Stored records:
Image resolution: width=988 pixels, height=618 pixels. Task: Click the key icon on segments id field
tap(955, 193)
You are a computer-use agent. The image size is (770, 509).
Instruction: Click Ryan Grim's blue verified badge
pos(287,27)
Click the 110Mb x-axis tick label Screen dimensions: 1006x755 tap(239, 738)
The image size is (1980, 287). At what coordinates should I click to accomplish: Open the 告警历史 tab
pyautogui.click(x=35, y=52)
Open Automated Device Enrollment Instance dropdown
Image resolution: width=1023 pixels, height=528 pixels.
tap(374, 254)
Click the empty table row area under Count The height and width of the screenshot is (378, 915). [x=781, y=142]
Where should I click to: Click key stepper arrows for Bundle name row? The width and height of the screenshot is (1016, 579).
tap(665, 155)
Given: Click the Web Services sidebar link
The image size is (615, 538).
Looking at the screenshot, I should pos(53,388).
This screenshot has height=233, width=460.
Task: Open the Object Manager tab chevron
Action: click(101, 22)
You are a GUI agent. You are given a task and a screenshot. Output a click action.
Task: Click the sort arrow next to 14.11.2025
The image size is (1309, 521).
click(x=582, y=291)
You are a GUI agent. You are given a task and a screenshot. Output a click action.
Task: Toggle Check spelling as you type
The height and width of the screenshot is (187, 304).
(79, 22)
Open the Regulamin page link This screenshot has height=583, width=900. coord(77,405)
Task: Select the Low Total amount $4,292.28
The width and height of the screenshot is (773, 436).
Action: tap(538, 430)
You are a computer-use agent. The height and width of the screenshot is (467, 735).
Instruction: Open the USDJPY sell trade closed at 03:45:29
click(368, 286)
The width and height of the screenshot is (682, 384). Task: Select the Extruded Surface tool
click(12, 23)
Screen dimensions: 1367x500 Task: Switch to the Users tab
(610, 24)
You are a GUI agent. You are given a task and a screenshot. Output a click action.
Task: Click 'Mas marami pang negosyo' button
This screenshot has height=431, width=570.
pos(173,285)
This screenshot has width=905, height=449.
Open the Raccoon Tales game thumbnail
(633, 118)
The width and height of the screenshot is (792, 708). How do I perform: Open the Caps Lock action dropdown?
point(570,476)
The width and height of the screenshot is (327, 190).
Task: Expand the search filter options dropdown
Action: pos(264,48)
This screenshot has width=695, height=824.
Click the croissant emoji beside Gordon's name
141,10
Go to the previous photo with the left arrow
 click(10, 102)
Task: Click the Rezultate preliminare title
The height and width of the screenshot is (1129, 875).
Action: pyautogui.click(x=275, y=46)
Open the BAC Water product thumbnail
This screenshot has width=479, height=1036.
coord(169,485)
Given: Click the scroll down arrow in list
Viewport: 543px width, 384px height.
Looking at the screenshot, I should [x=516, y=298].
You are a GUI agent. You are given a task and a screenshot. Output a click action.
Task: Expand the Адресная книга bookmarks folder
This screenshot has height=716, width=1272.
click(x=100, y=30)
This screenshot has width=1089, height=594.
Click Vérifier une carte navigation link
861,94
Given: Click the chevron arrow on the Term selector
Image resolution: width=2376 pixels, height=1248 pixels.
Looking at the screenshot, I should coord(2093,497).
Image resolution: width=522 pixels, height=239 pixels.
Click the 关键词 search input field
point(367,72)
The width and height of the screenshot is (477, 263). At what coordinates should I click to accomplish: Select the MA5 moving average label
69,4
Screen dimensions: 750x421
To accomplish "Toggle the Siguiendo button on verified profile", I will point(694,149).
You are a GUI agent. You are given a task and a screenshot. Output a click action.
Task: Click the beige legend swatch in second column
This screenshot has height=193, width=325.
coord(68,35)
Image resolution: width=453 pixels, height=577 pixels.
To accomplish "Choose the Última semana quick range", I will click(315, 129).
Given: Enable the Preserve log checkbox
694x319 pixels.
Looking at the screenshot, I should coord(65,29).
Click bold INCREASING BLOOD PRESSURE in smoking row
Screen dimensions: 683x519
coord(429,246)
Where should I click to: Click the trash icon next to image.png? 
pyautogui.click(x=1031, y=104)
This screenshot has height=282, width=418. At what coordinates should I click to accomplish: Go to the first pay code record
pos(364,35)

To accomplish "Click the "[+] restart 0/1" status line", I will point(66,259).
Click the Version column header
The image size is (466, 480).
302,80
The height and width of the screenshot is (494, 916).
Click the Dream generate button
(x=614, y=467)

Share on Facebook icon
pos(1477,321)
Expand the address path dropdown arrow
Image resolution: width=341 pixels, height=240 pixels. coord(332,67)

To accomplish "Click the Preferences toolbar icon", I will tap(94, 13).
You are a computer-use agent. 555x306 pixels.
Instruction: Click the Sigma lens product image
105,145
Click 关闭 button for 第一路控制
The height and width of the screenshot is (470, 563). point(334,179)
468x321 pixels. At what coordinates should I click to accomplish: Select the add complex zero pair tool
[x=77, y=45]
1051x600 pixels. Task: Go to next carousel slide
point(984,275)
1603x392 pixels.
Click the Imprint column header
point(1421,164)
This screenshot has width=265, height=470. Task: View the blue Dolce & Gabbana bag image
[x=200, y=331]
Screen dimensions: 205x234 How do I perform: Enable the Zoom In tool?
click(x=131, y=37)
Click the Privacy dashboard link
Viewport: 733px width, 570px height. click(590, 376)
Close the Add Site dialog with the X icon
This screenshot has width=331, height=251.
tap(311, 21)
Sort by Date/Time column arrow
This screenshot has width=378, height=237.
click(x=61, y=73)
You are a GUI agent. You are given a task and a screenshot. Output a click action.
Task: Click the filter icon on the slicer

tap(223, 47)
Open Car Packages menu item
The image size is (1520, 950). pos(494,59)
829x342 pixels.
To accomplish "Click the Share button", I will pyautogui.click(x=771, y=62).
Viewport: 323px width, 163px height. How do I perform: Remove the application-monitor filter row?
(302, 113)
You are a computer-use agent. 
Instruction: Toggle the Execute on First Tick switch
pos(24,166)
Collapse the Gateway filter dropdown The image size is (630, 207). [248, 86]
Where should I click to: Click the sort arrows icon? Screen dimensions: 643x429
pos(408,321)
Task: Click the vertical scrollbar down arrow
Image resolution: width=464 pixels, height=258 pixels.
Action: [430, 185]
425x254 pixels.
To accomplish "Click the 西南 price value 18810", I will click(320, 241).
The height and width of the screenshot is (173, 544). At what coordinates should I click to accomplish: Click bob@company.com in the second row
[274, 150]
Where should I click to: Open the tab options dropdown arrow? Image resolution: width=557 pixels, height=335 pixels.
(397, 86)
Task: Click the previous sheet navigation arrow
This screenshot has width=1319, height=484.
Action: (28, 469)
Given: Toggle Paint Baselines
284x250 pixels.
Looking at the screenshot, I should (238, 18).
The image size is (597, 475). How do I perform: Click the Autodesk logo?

Description of the task: Every record above must be duplicated exactly.

Problem solution:
Image resolution: width=988 pixels, height=618 pixels. Task: Click the key icon on segments id field
tap(955, 193)
You are a computer-use agent. The image size is (770, 509).
Instruction: Click Ryan Grim's blue verified badge
pos(287,27)
Click the 110Mb x-axis tick label Screen dimensions: 1006x755 tap(239, 738)
The image size is (1980, 287). At what coordinates should I click to accomplish: Open the 告警历史 tab
pyautogui.click(x=35, y=52)
Open Automated Device Enrollment Instance dropdown
Image resolution: width=1023 pixels, height=528 pixels.
tap(374, 254)
Click the empty table row area under Count The height and width of the screenshot is (378, 915). [x=781, y=142]
Where should I click to: Click key stepper arrows for Bundle name row? The width and height of the screenshot is (1016, 579).
tap(665, 155)
Given: Click the Web Services sidebar link
The image size is (615, 538).
Looking at the screenshot, I should pos(53,388).
This screenshot has height=233, width=460.
Task: Open the Object Manager tab chevron
Action: click(101, 22)
You are a GUI agent. You are given a task and a screenshot. Output a click action.
Task: Click the sort arrow next to 14.11.2025
The image size is (1309, 521).
click(x=582, y=291)
You are a GUI agent. You are given a task and a screenshot. Output a click action.
Task: Toggle Check spelling as you type
The height and width of the screenshot is (187, 304).
(79, 22)
Open the Regulamin page link This screenshot has height=583, width=900. coord(77,405)
Task: Select the Low Total amount $4,292.28
The width and height of the screenshot is (773, 436).
Action: tap(538, 430)
You are a computer-use agent. The height and width of the screenshot is (467, 735).
Instruction: Open the USDJPY sell trade closed at 03:45:29
click(368, 286)
The width and height of the screenshot is (682, 384). Task: Select the Extruded Surface tool
click(12, 23)
Screen dimensions: 1367x500 Task: Switch to the Users tab
(610, 24)
You are a GUI agent. You are given a task and a screenshot. Output a click action.
Task: Click 'Mas marami pang negosyo' button
This screenshot has height=431, width=570.
pos(173,285)
This screenshot has width=905, height=449.
Open the Raccoon Tales game thumbnail
(633, 118)
The width and height of the screenshot is (792, 708). How do I perform: Open the Caps Lock action dropdown?
point(570,476)
The width and height of the screenshot is (327, 190).
Task: Expand the search filter options dropdown
Action: pos(264,48)
This screenshot has width=695, height=824.
Click the croissant emoji beside Gordon's name
141,10
Go to the previous photo with the left arrow
 click(10, 102)
Task: Click the Rezultate preliminare title
The height and width of the screenshot is (1129, 875).
Action: pyautogui.click(x=275, y=46)
Open the BAC Water product thumbnail
This screenshot has width=479, height=1036.
coord(169,485)
Given: Click the scroll down arrow in list
Viewport: 543px width, 384px height.
Looking at the screenshot, I should [x=516, y=298].
You are a GUI agent. You are given a task and a screenshot. Output a click action.
Task: Expand the Адресная книга bookmarks folder
This screenshot has height=716, width=1272.
click(x=100, y=30)
This screenshot has width=1089, height=594.
Click Vérifier une carte navigation link
861,94
Given: Click the chevron arrow on the Term selector
Image resolution: width=2376 pixels, height=1248 pixels.
Looking at the screenshot, I should coord(2093,497).
Image resolution: width=522 pixels, height=239 pixels.
Click the 关键词 search input field
point(367,72)
The width and height of the screenshot is (477, 263). At what coordinates should I click to accomplish: Select the MA5 moving average label
69,4
Screen dimensions: 750x421
To accomplish "Toggle the Siguiendo button on verified profile", I will point(694,149).
You are a GUI agent. You are given a task and a screenshot. Output a click action.
Task: Click the beige legend swatch in second column
This screenshot has height=193, width=325.
coord(68,35)
Image resolution: width=453 pixels, height=577 pixels.
To accomplish "Choose the Última semana quick range", I will click(315, 129).
Given: Enable the Preserve log checkbox
694x319 pixels.
Looking at the screenshot, I should coord(65,29).
Click bold INCREASING BLOOD PRESSURE in smoking row
Screen dimensions: 683x519
coord(429,246)
Where should I click to: Click the trash icon next to image.png? 
pyautogui.click(x=1031, y=104)
This screenshot has height=282, width=418. At what coordinates should I click to accomplish: Go to the first pay code record
pos(364,35)

To accomplish "Click the "[+] restart 0/1" status line", I will point(66,259).
Click the Version column header
The image size is (466, 480).
302,80
The height and width of the screenshot is (494, 916).
Click the Dream generate button
(x=614, y=467)

Share on Facebook icon
pos(1477,321)
Expand the address path dropdown arrow
Image resolution: width=341 pixels, height=240 pixels. coord(332,67)

To accomplish "Click the Preferences toolbar icon", I will tap(94, 13).
You are a computer-use agent. 555x306 pixels.
Instruction: Click the Sigma lens product image
105,145
Click 关闭 button for 第一路控制
The height and width of the screenshot is (470, 563). point(334,179)
468x321 pixels. At what coordinates should I click to accomplish: Select the add complex zero pair tool
[x=77, y=45]
1051x600 pixels. Task: Go to next carousel slide
point(984,275)
1603x392 pixels.
Click the Imprint column header
point(1421,164)
This screenshot has width=265, height=470. Task: View the blue Dolce & Gabbana bag image
[x=200, y=331]
Screen dimensions: 205x234 How do I perform: Enable the Zoom In tool?
click(x=131, y=37)
Click the Privacy dashboard link
Viewport: 733px width, 570px height. click(590, 376)
Close the Add Site dialog with the X icon
This screenshot has width=331, height=251.
tap(311, 21)
Sort by Date/Time column arrow
This screenshot has width=378, height=237.
click(x=61, y=73)
You are a GUI agent. You are given a task and a screenshot. Output a click action.
Task: Click the filter icon on the slicer

tap(223, 47)
Open Car Packages menu item
The image size is (1520, 950). pos(494,59)
829x342 pixels.
To accomplish "Click the Share button", I will pyautogui.click(x=771, y=62).
Viewport: 323px width, 163px height. How do I perform: Remove the application-monitor filter row?
(302, 113)
You are a computer-use agent. 
Instruction: Toggle the Execute on First Tick switch
pos(24,166)
Collapse the Gateway filter dropdown The image size is (630, 207). [248, 86]
Where should I click to: Click the sort arrows icon? Screen dimensions: 643x429
pos(408,321)
Task: Click the vertical scrollbar down arrow
Image resolution: width=464 pixels, height=258 pixels.
Action: [430, 185]
425x254 pixels.
To accomplish "Click the 西南 price value 18810", I will click(320, 241).
The height and width of the screenshot is (173, 544). At what coordinates should I click to accomplish: Click bob@company.com in the second row
[274, 150]
Where should I click to: Open the tab options dropdown arrow? Image resolution: width=557 pixels, height=335 pixels.
(397, 86)
Task: Click the previous sheet navigation arrow
This screenshot has width=1319, height=484.
Action: (28, 469)
Given: Toggle Paint Baselines
284x250 pixels.
Looking at the screenshot, I should (238, 18).
The image size is (597, 475). How do I perform: Click the Autodesk logo?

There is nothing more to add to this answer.